* Work request A
For each statement below about the Sinn Fein article, say yes or no as to whether the article supports it, and quote the words that decide it. (i) Brendan Campbell was shot by gunmen from Direct Action Against Drugs. (ii) The Irish National Liberation Army claimed responsibility for Robert Dougan's death. (iii) The all-party talks were being held in Belfast.
* Work request B
Answer these questions using the Sinn Fein article below.
(i) Who is the Royal Ulster Constabulary chief constable named in the article?
(ii) Which party does David Trimble lead?
(iii) What date is given for the Daily Telegraph quotation?
* Work request C
Carry on the Sinn Fein article below, picking up after its last sentence.

WeeklyWorker

19.02.1998

Sinn Fein seeks court judgement

The Northern Ireland ‘peace process’ met with another hitch earlier this week with the imminent exclusion of Sinn Fein from all-party talks in Dublin.

The move to suspend Sinn Fein came a few days after the Royal Ulster Constabulary chief constable, Ronnie Flanagan, alleged that the IRA had been responsible for the deaths of two men last week. Brendan Campbell, a drugs dealer, was shot by gunmen from Direct Action Against Drugs, an organi­sation closely linked to, if not syn­onymous with, the IRA. The following day Robert Dougan, a prominent member of the Ulster De­fence Association, responsible for numerous indiscriminate attacks on catholics, was also killed.

Although no group claimed re­sponsibility for Dougan’s death - it was explicitly denied by the Irish National Liberation Army, while the IRA itself issued a statement saying that its “cessation of military opera­tions remains intact” - Flanagan in­sisted that the IRA had shot both men.

This was immediately seized upon by David Trimble, leader of the Ul­ster Unionist Party. He said there could be “only one conclusion and one outcome” to the situation - the expulsion of SF from negotiations, possibly on a permanent basis. “I think the time has come when we must accept they are not going to change their spots,” he said. This was echoed by The Daily Telegraph with its advice to the British and Irish governments that “there is an alter­native to the ‘peace process’- a set­tlement reached by the constitutional parties alone” (February 14).

The Telegraph claimed that SF/IRA had in fact gone out of its way to provoke its own exclusion from the talks: “The reason is they revert to doing ‘what they do best’ (that is, the gun) whenever they are faced with the hard choices on matters of substance: namely accepting the prin­ciple of consent by the majority in Ulster to decide their own future, and its institutional expression in the shape of a provincial assembly.”

* Saved entries
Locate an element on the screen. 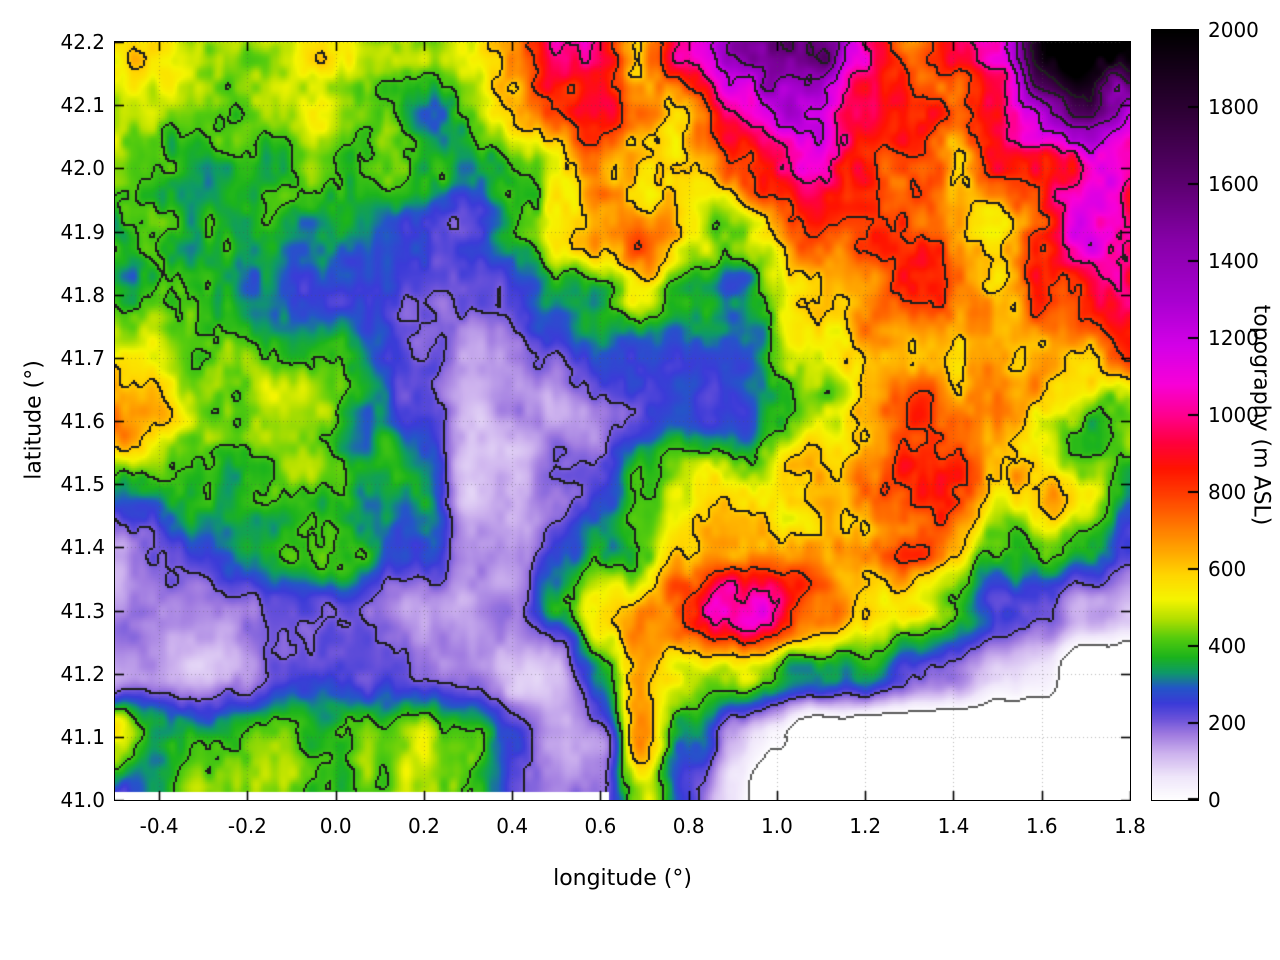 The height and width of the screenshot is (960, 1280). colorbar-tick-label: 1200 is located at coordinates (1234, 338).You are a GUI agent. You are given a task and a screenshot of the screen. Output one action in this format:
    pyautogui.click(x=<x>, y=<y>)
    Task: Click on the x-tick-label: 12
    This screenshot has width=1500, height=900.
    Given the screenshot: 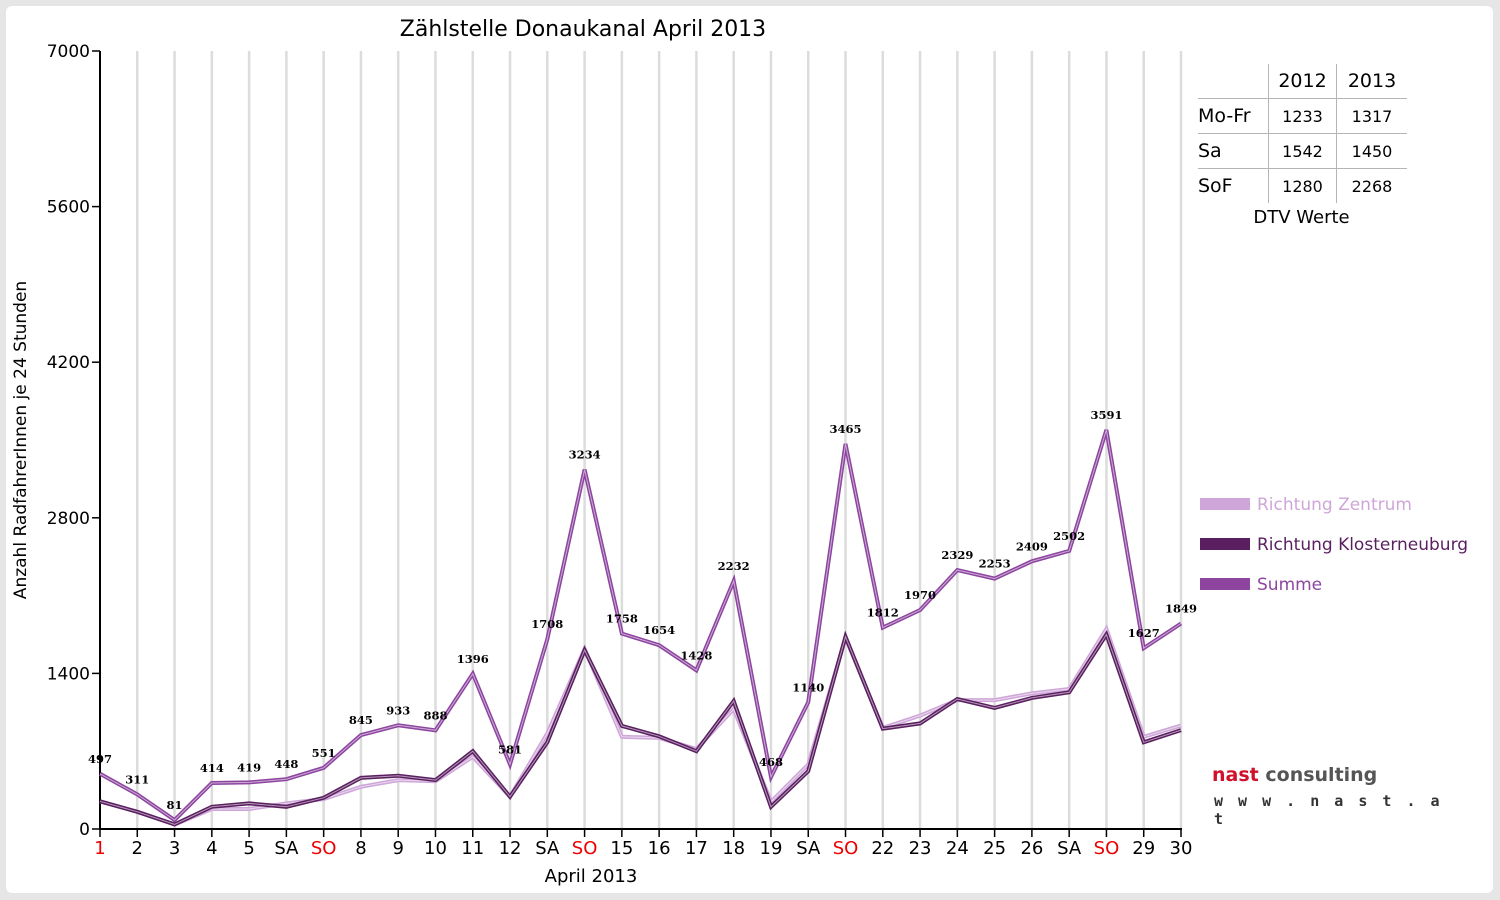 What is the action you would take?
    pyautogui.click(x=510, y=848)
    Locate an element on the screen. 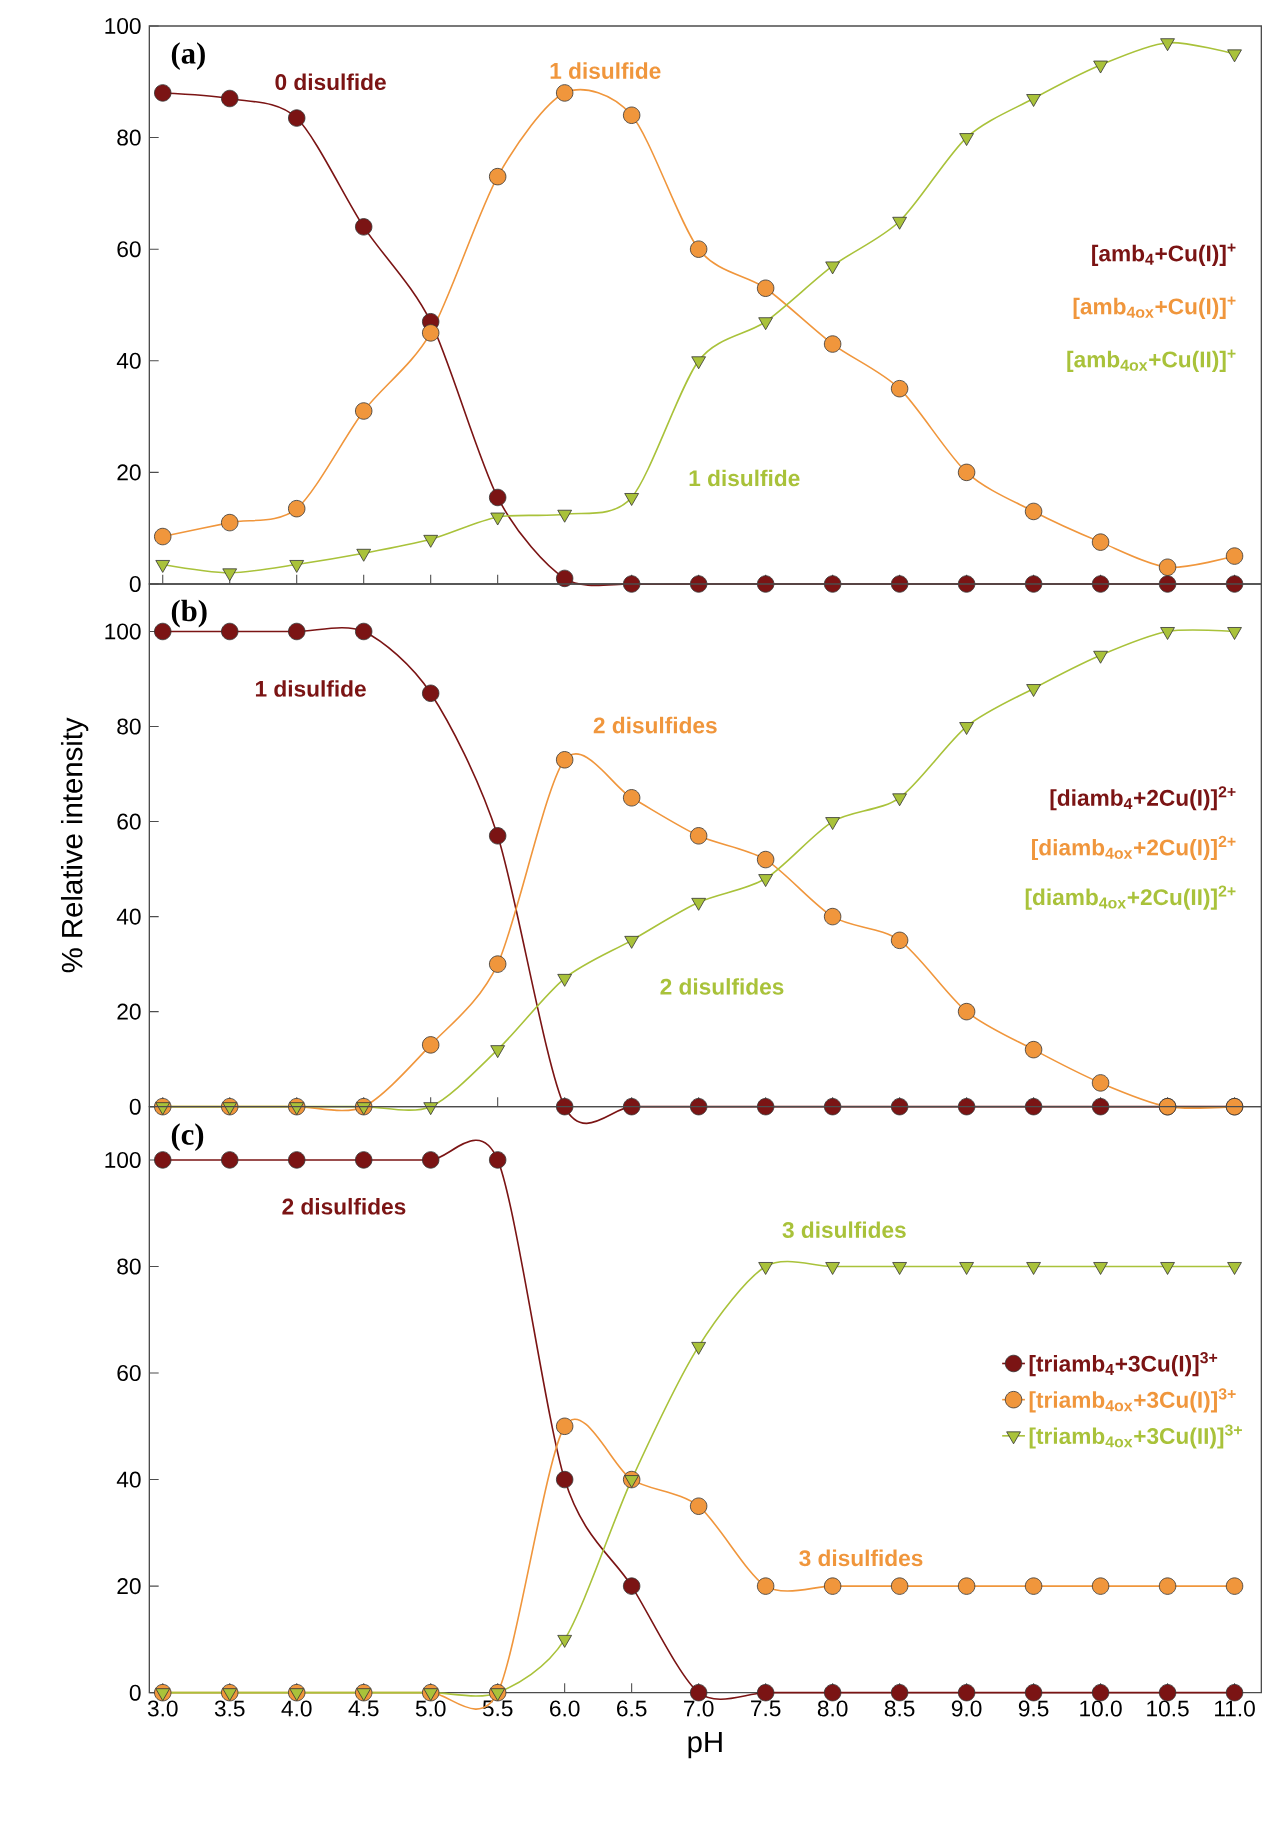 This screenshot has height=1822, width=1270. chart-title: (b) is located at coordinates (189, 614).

* Written reply A
(i) Yes: "was shot by gunmen from Direct Action Against Drugs"
(ii) No: "it was explicitly denied by the Irish National Liberation Army"
(iii) No: "all-party talks in Dublin"

* Written reply B
(i) Ronnie Flanagan
(ii) The Ulster Unionist Party
(iii) February 14

* Written reply C
Therefore, the editorial continued, SF/IRA “are desperate to extricate themselves from a settlement that falls far short of their aspirations”. If that is so, Gerry Adams, Sinn Fein’s president, is a remarkable actor, giv­ing the impression of being “desper­ate” to remain in the talks. When he appeared on television earlier this week he was clearly furious at the turn of events: “I am absolutely pissed off with trying to make this thing work,” he said, “and those who have no interest in making it work seize upon two men being killed to exploit it and bring this process down.”

As we never tire of pointing out, the positions of Blair’s government and the main republican leaders have in actual fact converged to a consid­erable degree. On the one hand the IRA wants to negotiate an end to its military resistance to the British oc­cupation of the Six Counties in fa­vour of a settlement that does indeed “fall far short of their aspirations” of driving out the British and achiev­ing the revolutionary unity of Ireland. However, with the balance of forces heavily favouring imperialism’s ‘new world order’, SF/IRA will settle for the best it feels able to achieve.

On the other hand Blair seeks to establish a new consensus in the UK and Ireland through far-reach­ing constitutional reform. This would involve setting up some kind of all-Ireland institution, while a body such as the proposed ‘coun­cil of the isles’ would ensure contin­ued British hegemony over Ireland.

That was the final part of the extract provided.